Le chef conservateur n’a pas identifié l’homme en question. La Presse a décidé de ne pas le nommer, étant donné qu’il est inconnu du public, qu’il n’est pas impliqué en politique et qu’il n’a pas de responsabilités publiques.

« L’idée, ç’a été de transférer ça pour qu’il entretienne la maison et qu’il paie les comptes courants, incluant les taxes, incluant l’Hydro, incluant le câble, incluant tondre le gazon, peinturer la maison, etc. Les trucs de base, a-t-il expliqué. Malheureusement, il a tardé et c’est pour ça que j’ai dû payer a posteriori l’ensemble des factures. »

« Je perds de l’argent avec cet immeuble-là, a également souligné Éric Duhaime. Je vais en faire le jour où je vais le vendre. »

Or, « les lois fiscales s’appliquent à tout le monde », tranche le fiscaliste André Lareau, professeur associé à la faculté de droit de l’Université Laval.
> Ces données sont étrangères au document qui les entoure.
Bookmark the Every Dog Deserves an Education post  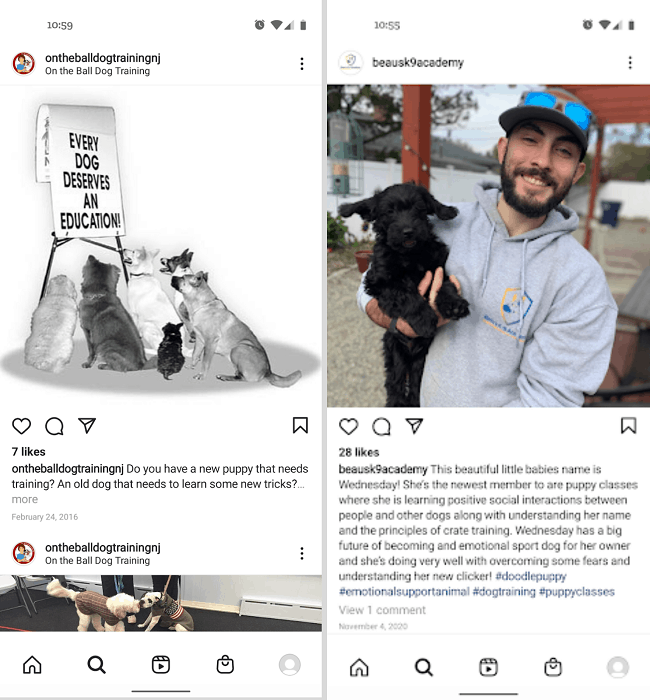pos(300,425)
Si on reçoit un revenu de loyer ou si des sommes sont payées par des locataires alors qu’elles auraient dû être payées par le propriétaire, cela constitue du revenu pour le propriétaire. Ce n’est pas au propriétaire de décider s’il les divulgue ou non à l’État.

André Lareau, fiscaliste et professeur de l’Université Laval

André Lareau avait récemment invité Éric Duhaime à faire preuve de transparence et à rendre publics tous ses documents fiscaux, incluant les états financiers de son immeuble, sa déclaration de revenus et son avis de cotisation pour démontrer qu’il ne s’agissait pas d’un stratagème d’évasion fiscale. Le compte en souffrance pour les taxes foncières remontait à 2020.

Le chef conservateur a refusé. « Ce sont des informations de nature confidentielle, qui vont rester confidentielles », avait-il affirmé lundi. Il a répété à plusieurs reprises qu’il n’avait rien fait d’illégal.

Un ami propriétaire, puis locataire

L’« ami locataire » et son ex-conjointe étaient propriétaires de la maison de la rue Moncton jusqu’en 2018. Il était criblé de dettes envers ses proches et le gouvernement quand Éric Duhaime a racheté la propriété.

Selon les informations disponibles au registre foncier, Revenu Québec avait déjà fait inscrire une hypothèque légale de 44 422 $ sur la demeure en août 2017. Puis une entreprise appartenant au frère de l’« ami locataire » a dû le poursuivre pour récupérer la somme de 60 000 $ qu’il lui avait prêté, selon un jugement qu’a retracé La Presse.

Pour des raisons inconnues, la Commission des normes, de l’équité, de la santé et de la sécurité du travail (CNESST) a aussi réclamé 13 738 $ à l’ami du chef conservateur. Un montant qu’il a payé, confirme l’organisme.

L’ex-femme de l’« ami locataire » lui a également réclamé des milliers de dollars en cour.

Puis en 2016, une autre ex-conjointe a obtenu un jugement le forçant à lui racheter sa part de la propriété de la rue Moncton, pour une somme d’au moins 76 695 $. L’ami d’Éric Duhaime est allé jusqu’en Cour d’appel pour faire réviser cette somme à la baisse. Sans succès : le tribunal a refusé d’entendre la cause.

L’ex a alors entrepris des démarches pour forcer la vente de la propriété afin d’obtenir son argent. Le chef du Parti conservateur l’a rachetée trois mois plus tard en mars 2018, pour 600 000 $.

Mais les problèmes de son ami avec Québec se sont poursuivis. Le fisc lui a fait parvenir en juillet 2018 une « demande péremptoire » pour le forcer à produire sa déclaration de revenus pour l’année 2016. Il s’est exécuté quatre jours après la fin de l’ultimatum, écopant d’une amende de 400 $.

Duhaime passe en mode attaque

Sur la défensive depuis quatre jours, le chef conservateur s’est attaqué mardi soir à ses adversaires politiques devant de nombreux militants réunis dans un restaurant de Laval. « Plus ils nous attaquent, plus on monte », s’est-il exclamé devant ses partisans.

« On n’a aucune leçon d’éthique à recevoir et d’intégrité à recevoir d’un gouvernement qui a distribué pour 17 milliards de contrats sans appels d’offres », a-t-il affirmé en ciblant la Coalition avenir Québec.

Le chef conservateur a été critiqué par ses adversaires politiques pour ses divers comptes en souffrance au fil des ans : taxes municipales, taxes scolaires, compte d’électricité et facture pour des travaux de plomberie.

« C’est pas fort, se présenter comme premier ministre du Québec avec toutes ces révélations-là », a réagi le co-porte-parole de Québec solidaire Gabriel Nadeau-Dubois mardi. Il a invité le chef conservateur à « faire preuve de transparence ».